In sede di ricorso in Cassazione, inoltre, il ricorrente evidenziava come il reato in questione avrebbe dovuto considerarsi “depenalizzato per effetto di quanto disposto dall’articolo 2 della legge n. 67 del 2014”.
In base a tale disposizione, infatti, la soglia di punibilità del reato di omesso versamento dell’IVA è stata fissata in Euro 250.000, mentre, nel caso di specie, per un periodo di imposta non era stata superata, mentre per un altro periodo era stato superata di poco, con la conseguenza che “sarebbe ravvisabile la causa di non punibilità del fatto di particolare tenuità, tenuto conto delle condizioni oggettive di grave crisi e di carenza di liquidità in cui si è trovato ad operare il ricorrente e delle finalità verso cui era indirizzata la sua azione”.
La Corte di Cassazione riteneva di dover aderire solo parzialmente alle argomentazioni svolte dal ricorrente.
In particolare, secondo la Cassazione, la Corte d’appello aveva adeguatamente motivato le ragioni per le quali aveva ritenuto sussistente l’elemento soggettivo del reato in questione, dal momento che le “difficoltà economiche” addotte dall’imputato erano state definite “quali fattori esterni incidenti sulla motivazione della condotta illecita, ma inidonee ad escludere il dolo”.
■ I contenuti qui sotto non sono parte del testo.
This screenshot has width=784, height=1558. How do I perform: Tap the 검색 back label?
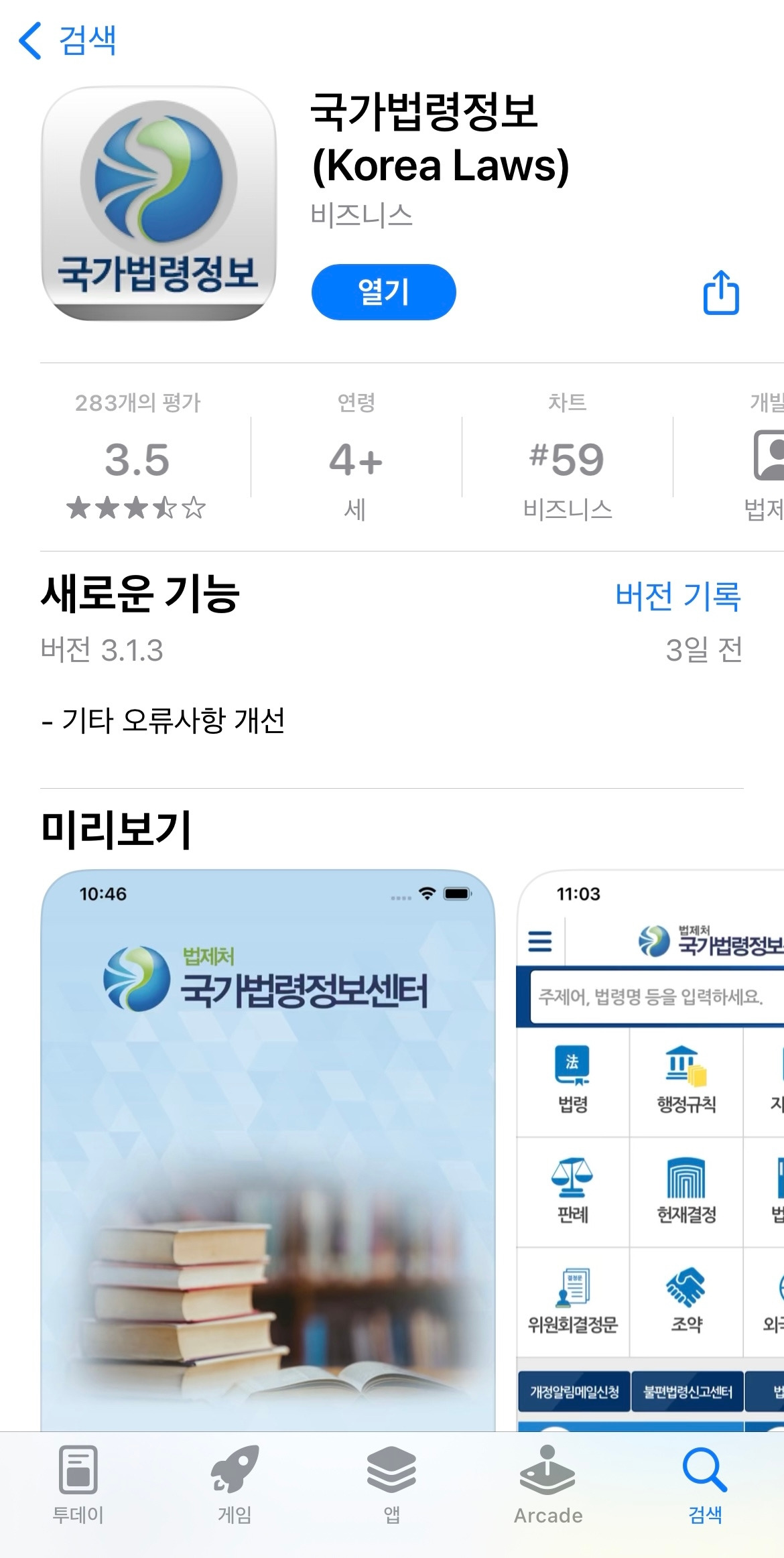tap(88, 40)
Secondo la Corte d’appello, dunque, l’omesso versamento dell’IVA “era stato il risultato di una deliberata e consapevole scelta di politica aziendale, non riconducibile ad una causa di forza maggiore ex articolo 45 codice penale, difettando, nel caso di specie, la necessità assoluta di violare la legge (…) e l’imprevedibile ed improvvisa insorgenza di una situazione di radicale mancanza di liquidità alla data dell’adempimento dell’obbligazione tributaria”.
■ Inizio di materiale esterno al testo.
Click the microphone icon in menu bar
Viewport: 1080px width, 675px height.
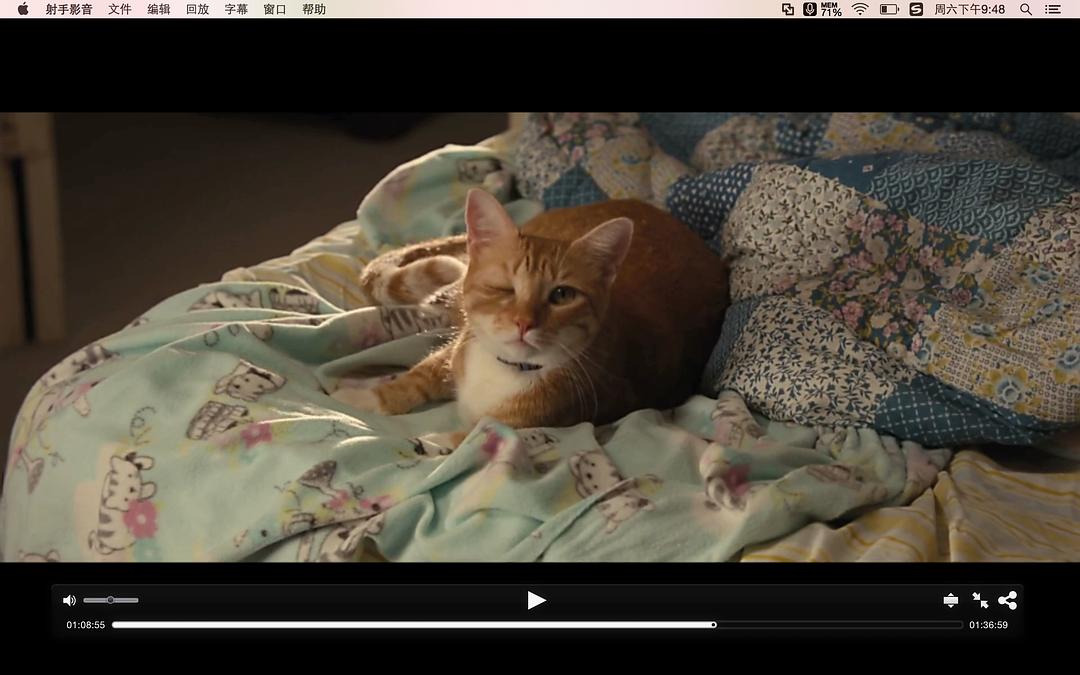(810, 9)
Tuttavia, secondo la Cassazione, occorreva distinguere i diversi periodi di imposta in contestazione.
Infatti, quanto ad un periodo di imposta, la sentenza di condanna andava annullata “per insussistenza del fatto”, in quanto non era stata, effettivamente, superata la soglia di punibilità prevista dall’art. 10-ter, d.lgs. n.74 del 2000 a seguito della novella introdotta con il D.Lgs. n. 158 del 2015.
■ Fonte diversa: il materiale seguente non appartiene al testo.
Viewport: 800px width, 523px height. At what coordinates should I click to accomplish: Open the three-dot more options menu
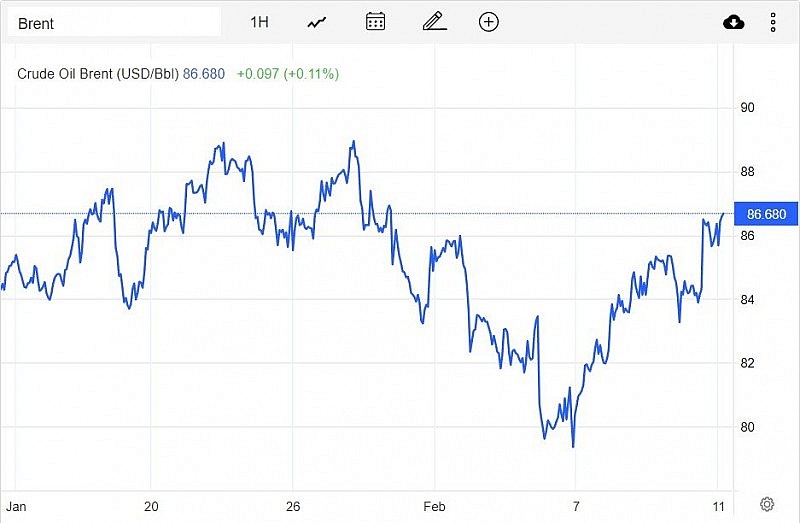(773, 22)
Per quanto riguardava, invece, l’altro periodo di imposta in considerazione, non poteva accogliersi la richiesta avanzata dal ricorrente, in quanto, secondo la Corte di Cassazione, “non è applicabile la causa di non punibilità della “particolare tenuità del fatto” alla condotta di omesso versamento di IVA per un importo di poco superiore alla soglia di punibilità (…), atteso che l’eventuale particolare tenuità dell’offesa non deve essere valutata con riferimento alla sola eccedenza rispetto alla soglia di punibilità prevista dal legislatore, bensì in rapporto alla condotta nella sua interezza, avendo, dunque, riguardo all’ammontare complessivo dell’imposta non versata (…) ma anche e, soprattutto, considerando che la condotta non appare isolata, ma costituisce la reiterazione di analogo comportamento serbato in relazione al precedente periodo di imposta, ciò che esclude la sussistenza delle condizioni di applicabilità della nuova causa di non punibilità”.
Precisava la Cassazione, peraltro, come “la circostanza che il precedente periodo di imposta sia “coperto” dalla sopravvenuta modifica normativa che ha determinato l’innalzamento della soglia di punibilità, se da un lato priva la condotta di disvalore penale, dall’altro non elide la rilevanza del comportamento omissivo dell’imprenditore che resta comunque illecito”.
Alla luce di tali considerazioni, la Cassazione annullava parzialmente la sentenza di secondo grado, riducendo la pena inflitta all’imputato e rideterminandola in mesi 10 di reclusione.